What is the physical meaning of qcd = [1.0, 1.0, 1.0, 1.0, 1.0, 1.0]?

[CodingCatMountain]

Hi, Developer! STEAM is a very inspiring job for me. And I am very happy with that the steam could have a python version. However, I am very confused about the physical meaning of qcd = np.array([1.0, 1.0, 1.0, 1.0, 1.0, 1.0]) in MotionPriors.ipynb . Does it mean that the each component in se(3) is linearly independent? I am a green hand about Gaussian Process, and I also wanna to ask: Are there any problem if use other kernel function, i.e. RBF, rather than power-spectral density function? I tried to learn the Qcd from other fields, including machine learning and FFT. I found it is complicated. In the last, could you share your viewpoints about this power-spectral density function used in Gaussian Process in STEAM. P.S. I have to apology for my poor English.

[keenan-burnett]

Does it mean that the each component in se(3) is linearly independent?

See equations (7), (14) from "full steam ahead". In the Lie Algebra $\mathfrak{se}(3)$, or the tangent space to $SE(3)$, we penalize body-centric accelerations in the local variable $\boldsymbol{\xi}_i(t)$. You can roughly think of the diagonal of the $\mathbf{Q}_c$ matrix as penalty terms on the body-centric acceleration.

Are there any problem if use other kernel function, i.e. RBF, rather than power-spectral density function?

You can choose to work with other kernels for your motion prior. For example, in "A Data-Driven Motion Prior for Continuous-Time Trajectory Estimation on SE(3)" we define the prior using a Matern covariance function. The main restriction is that your state is Markovian, otherwise you lose the ability to perform exactly sparse Gaussian process regression. This restriction is equivalent to being able to write your prior as either a LTI SDE or a LTV SDE.

Usually, the procedure would be to write your prior in the local variables as a linear time-invariant (or time-varying) stochastic differential equation and then stochastically integrate it to get your transition function $\boldsymbol{\Phi}$ and your discrete-time covariance $\mathbf{Q}_k$ as well as your Jacobians with respect to the state perturbations.

In the last, could you share your viewpoints about this power-spectral density function used in Gaussian Process in STEAM.

It's not a power-spectral density function, it's a power-spectral density matrix. See my comment above. It's a penalty term on body-centric acceleration for the white-noise-on-acceleration motion prior.

[CodingCatMountain]

@keenan-burnett Hi, keenan. There are some paths , i.e. "/ext0/ASRL/xxxx", in MotionPriors.ipynb, are not exist in my laptop. Are there existing in your computer? How should I modify these paths? Actually, I am more familiar to Robot Learning from Demonstrations (LfD). In LfD, the GP is used like this: the demenstrations is (x,y), where y = f(x) \sim GP(0,K(xi,x{i+1}) , we compute the covariance about x according to the kernel functions, then compute the new y when the new input x is coming with the Gaussian Condition formulation p(y|x). But I couldn't change my thought from LfD into the GP used in STEAM. May I ask you for the process in building the GP model in STEAM? Any instruction will be appreciated!

[keenan-burnett]

Hello @CodingCatMountain , you can simply comment out these sections of the tutorial. Their purpose was simply to show that the pysteam library results in the same trajectory estimate as the C++/steam library.

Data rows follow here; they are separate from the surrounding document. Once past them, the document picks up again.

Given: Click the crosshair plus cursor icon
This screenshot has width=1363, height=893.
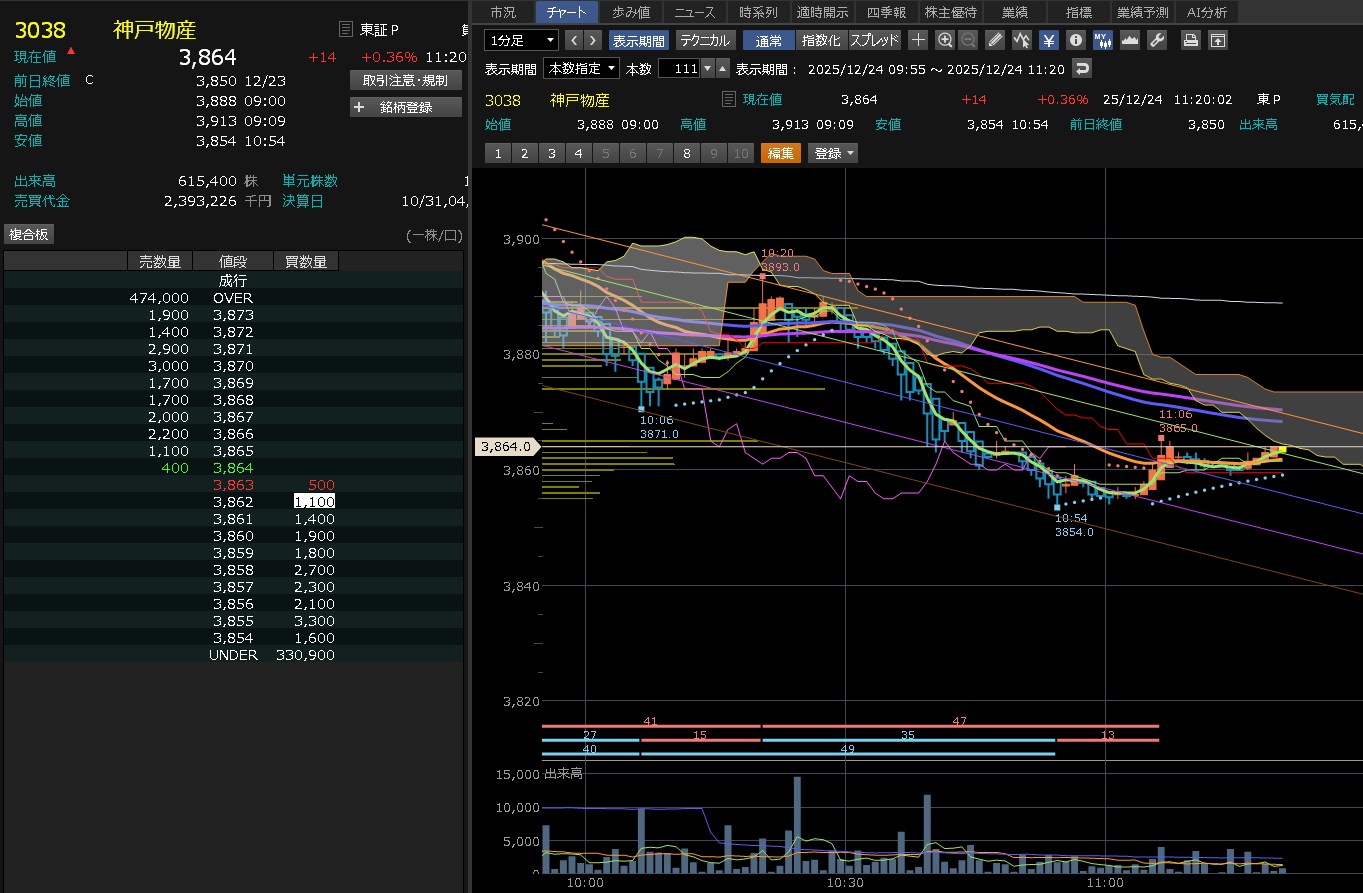Looking at the screenshot, I should click(x=918, y=40).
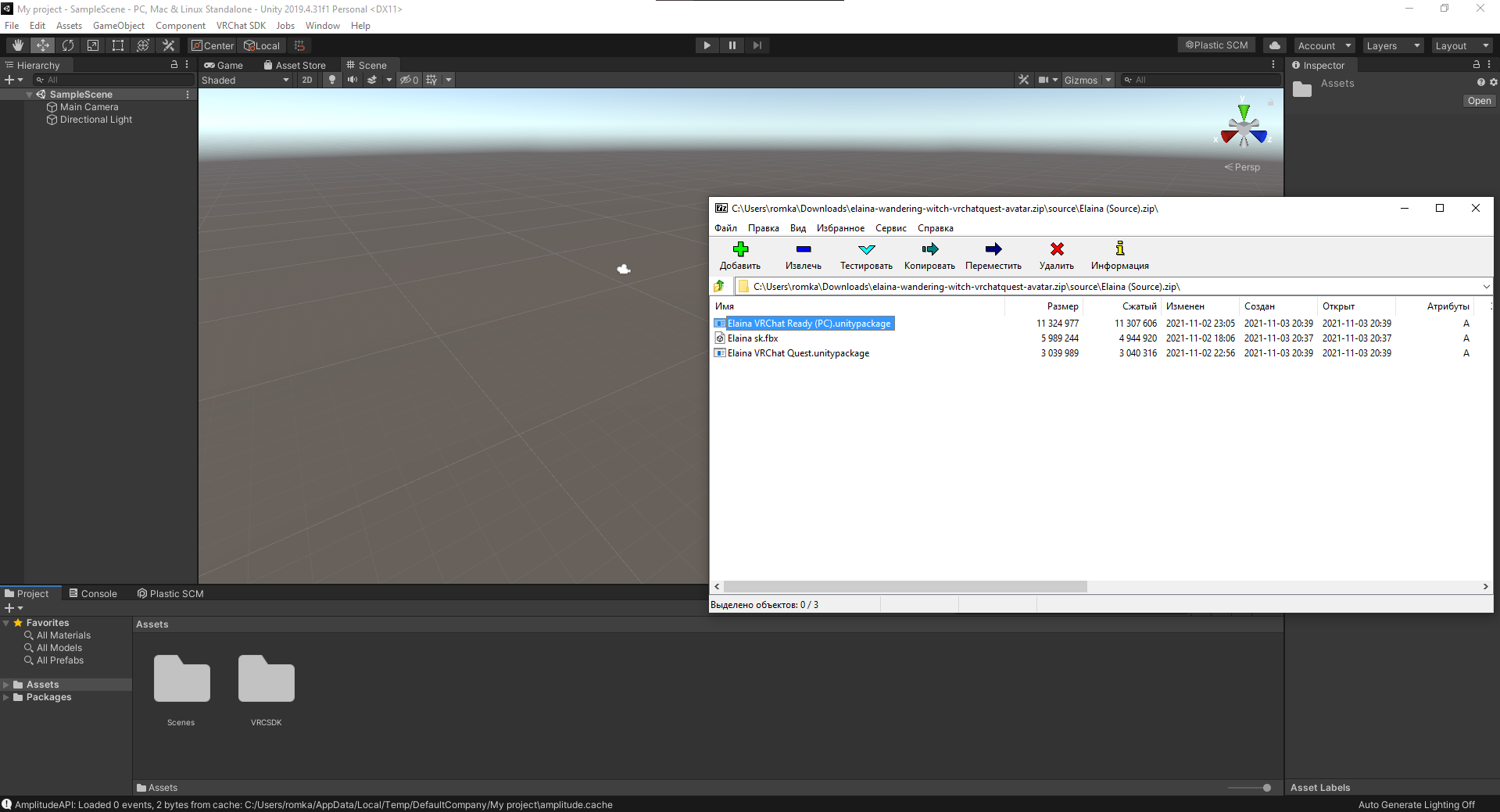The image size is (1500, 812).
Task: Expand the Packages folder in Project
Action: (6, 697)

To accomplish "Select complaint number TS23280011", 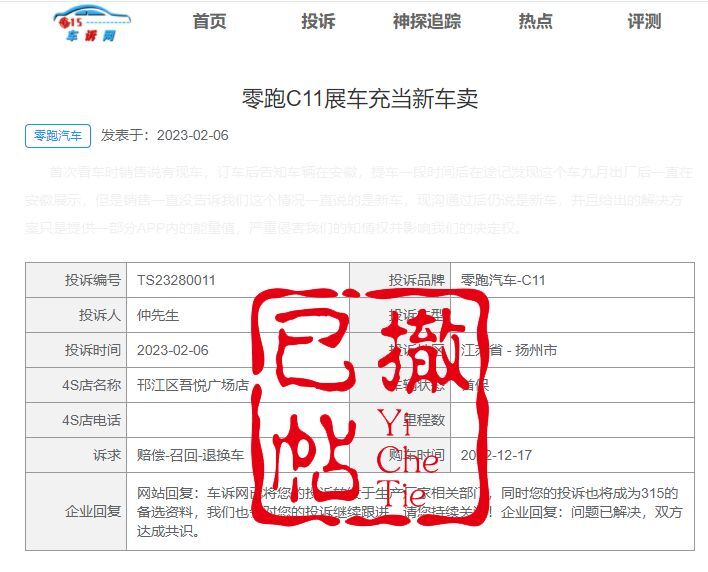I will pyautogui.click(x=176, y=281).
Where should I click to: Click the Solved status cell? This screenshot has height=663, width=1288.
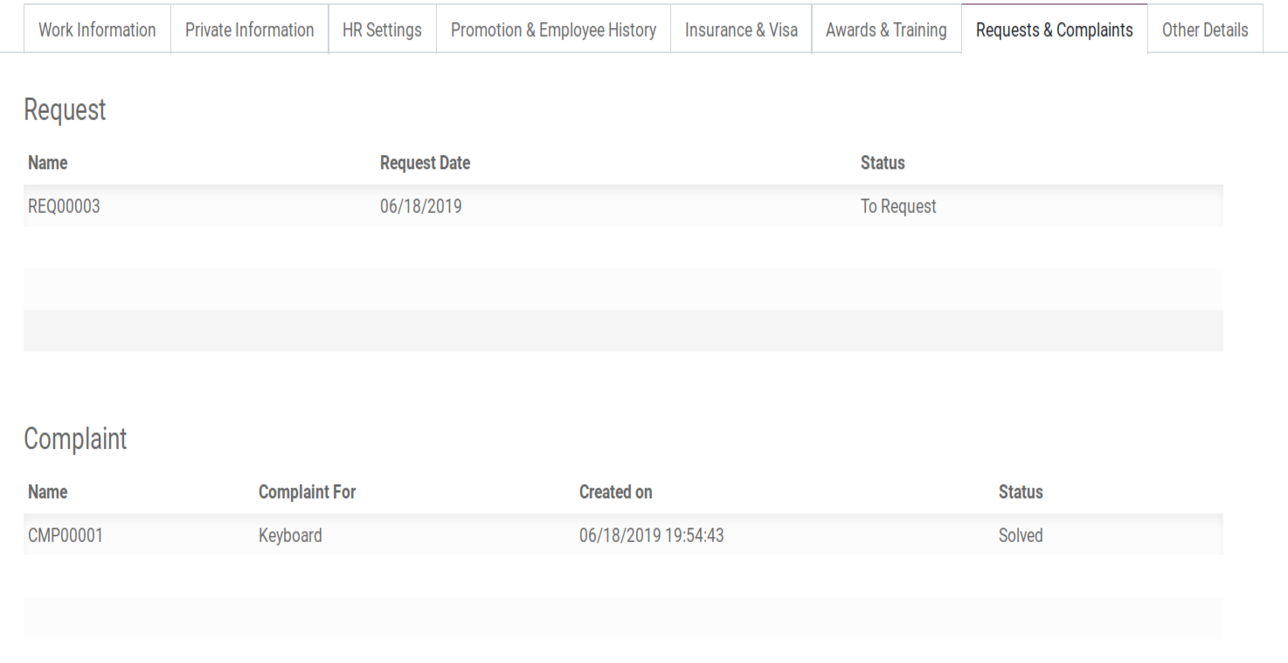point(1020,536)
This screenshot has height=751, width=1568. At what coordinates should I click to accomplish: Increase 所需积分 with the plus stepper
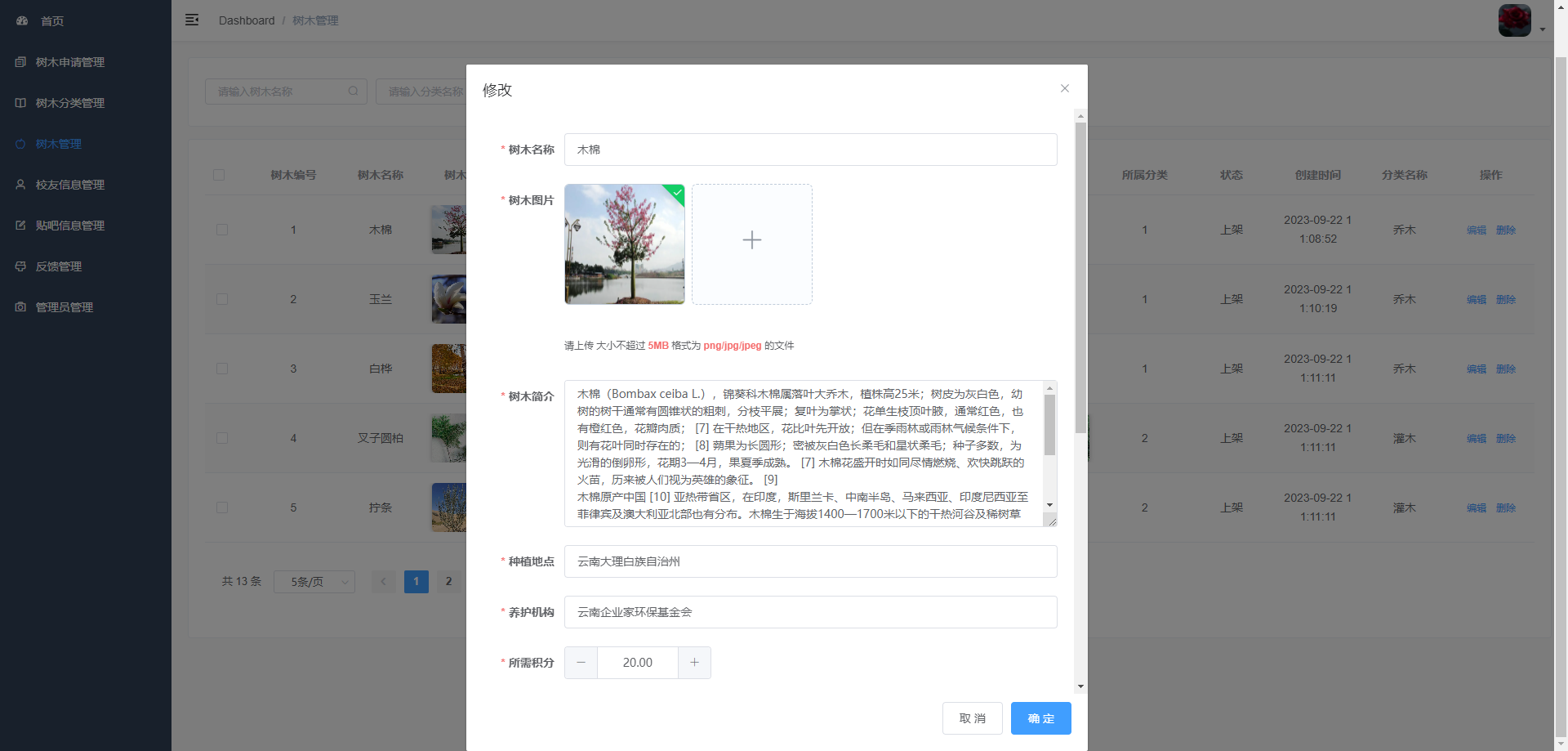pos(694,662)
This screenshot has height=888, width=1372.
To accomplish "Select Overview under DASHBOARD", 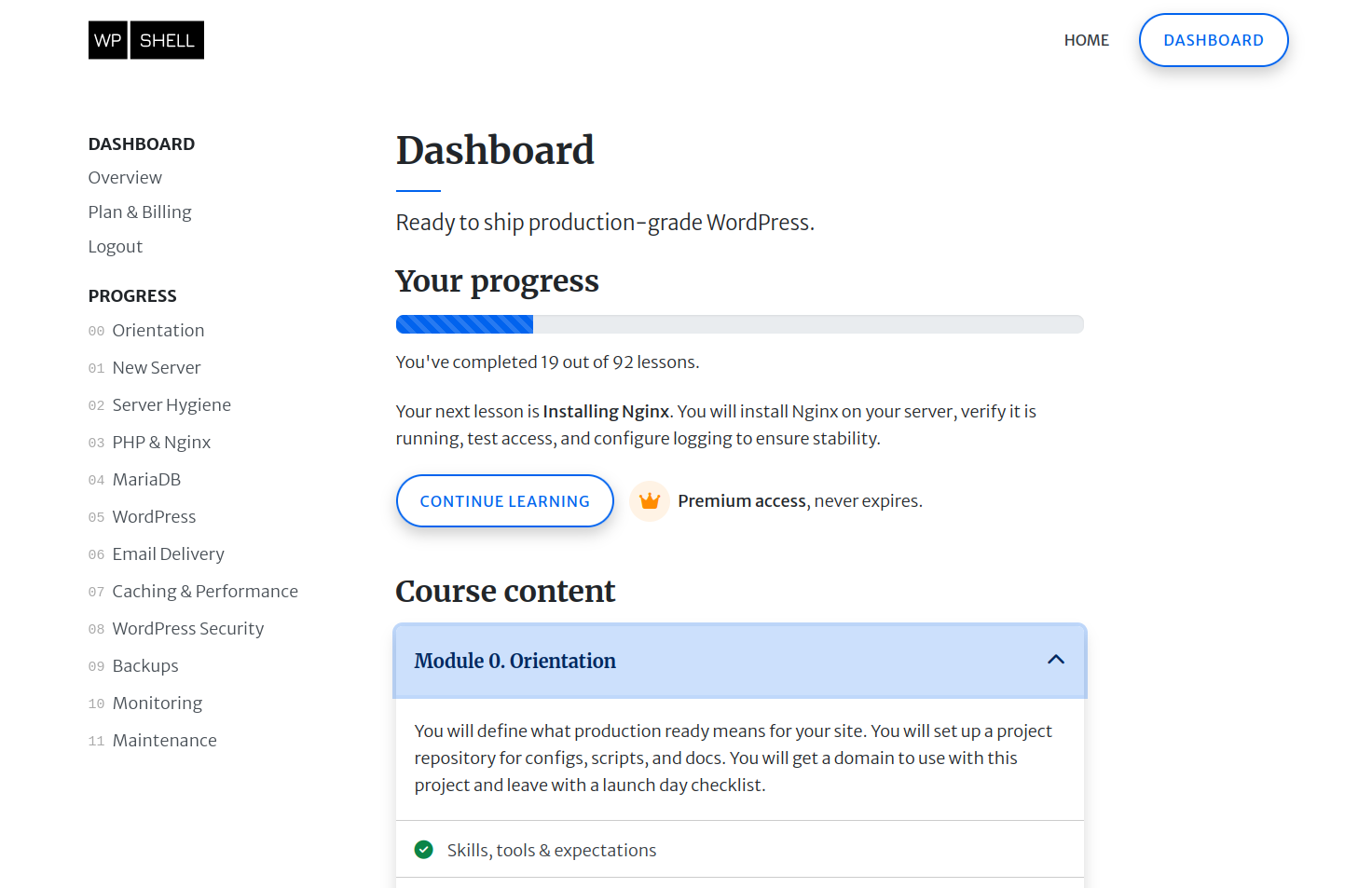I will 125,177.
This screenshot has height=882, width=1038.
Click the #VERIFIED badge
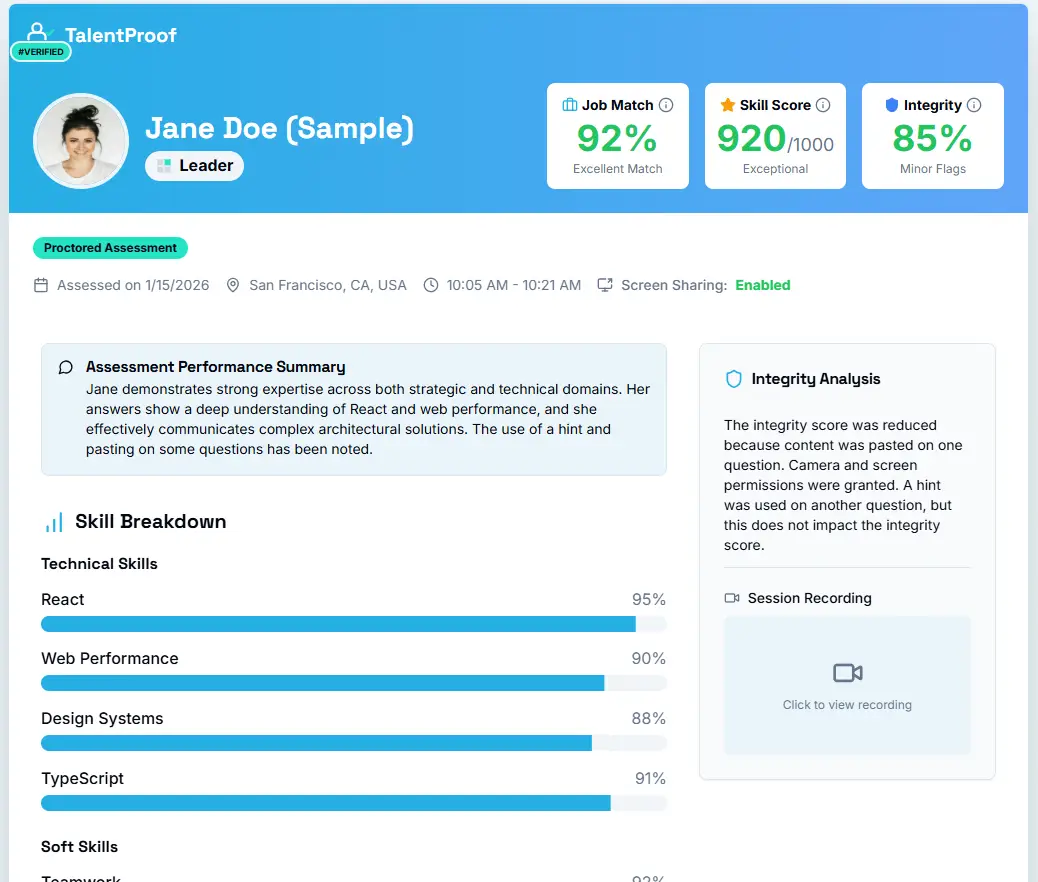pyautogui.click(x=40, y=51)
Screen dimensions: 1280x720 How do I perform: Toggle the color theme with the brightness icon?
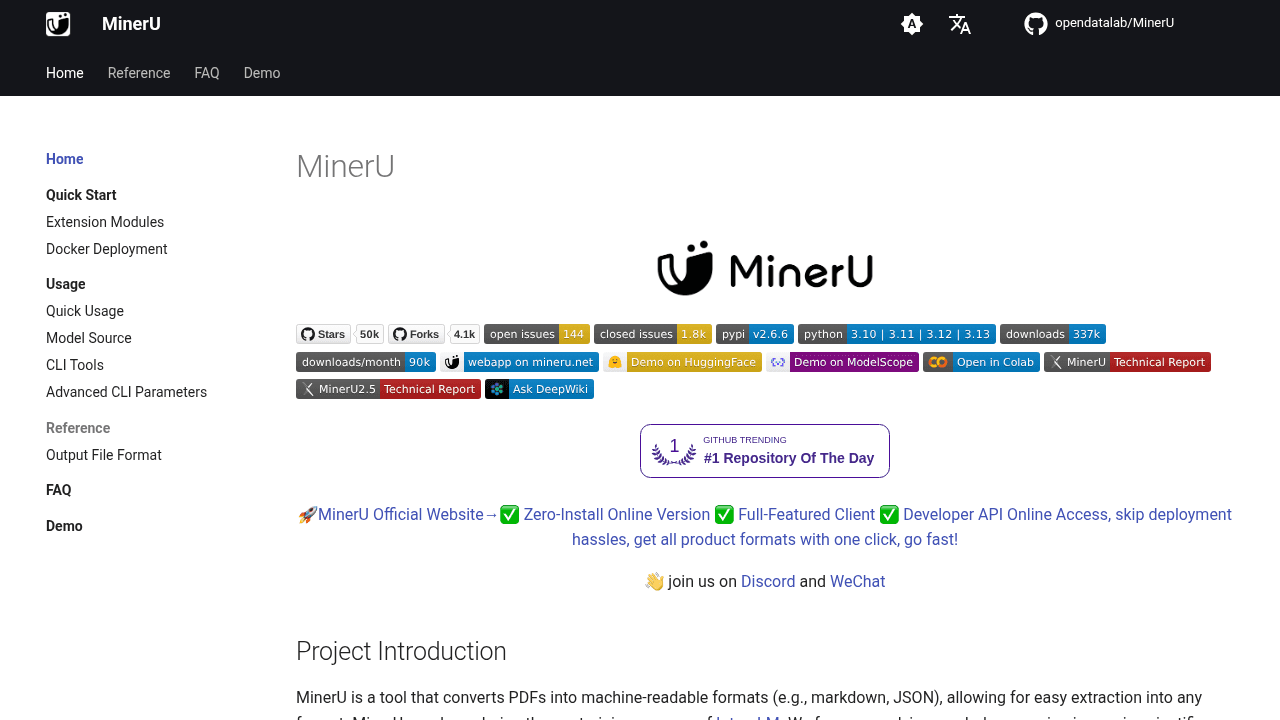tap(911, 23)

Actually, I am more familiar to Robot Learning from Demonstrations (LfD). In LfD, the GP is used like this: the demenstrations is (x,y), where y = f(x) \sim GP(0,K(xi,x{i+1}) , we compute the covariance about x according to the kernel functions, then compute the new y when the new input x is coming with the Gaussian Condition formulation p(y|x). But I couldn't change my thought from LfD into the GP used in STEAM. May I ask you for the process in building the GP model in STEAM?

Read the following paper: https://arxiv.org/abs/1412.0630

Equation (4) is your familiar Gaussian posterior Equation (9) is the mean function Equation (12) is the covariance function Page 5 explains how we perform exactly sparse Gaussian process regression (the inverse kernel matrix is block-tridiagonal).

[CodingCatMountain]

@keenan-burnett Thank you, Keenan. I will read this paper carefully. I will close this issue while I wish I could get the chance to continue to ask you for advise about the STEAM if I have problems with this theory or something related : ) . Thank you for your advice, Keenan.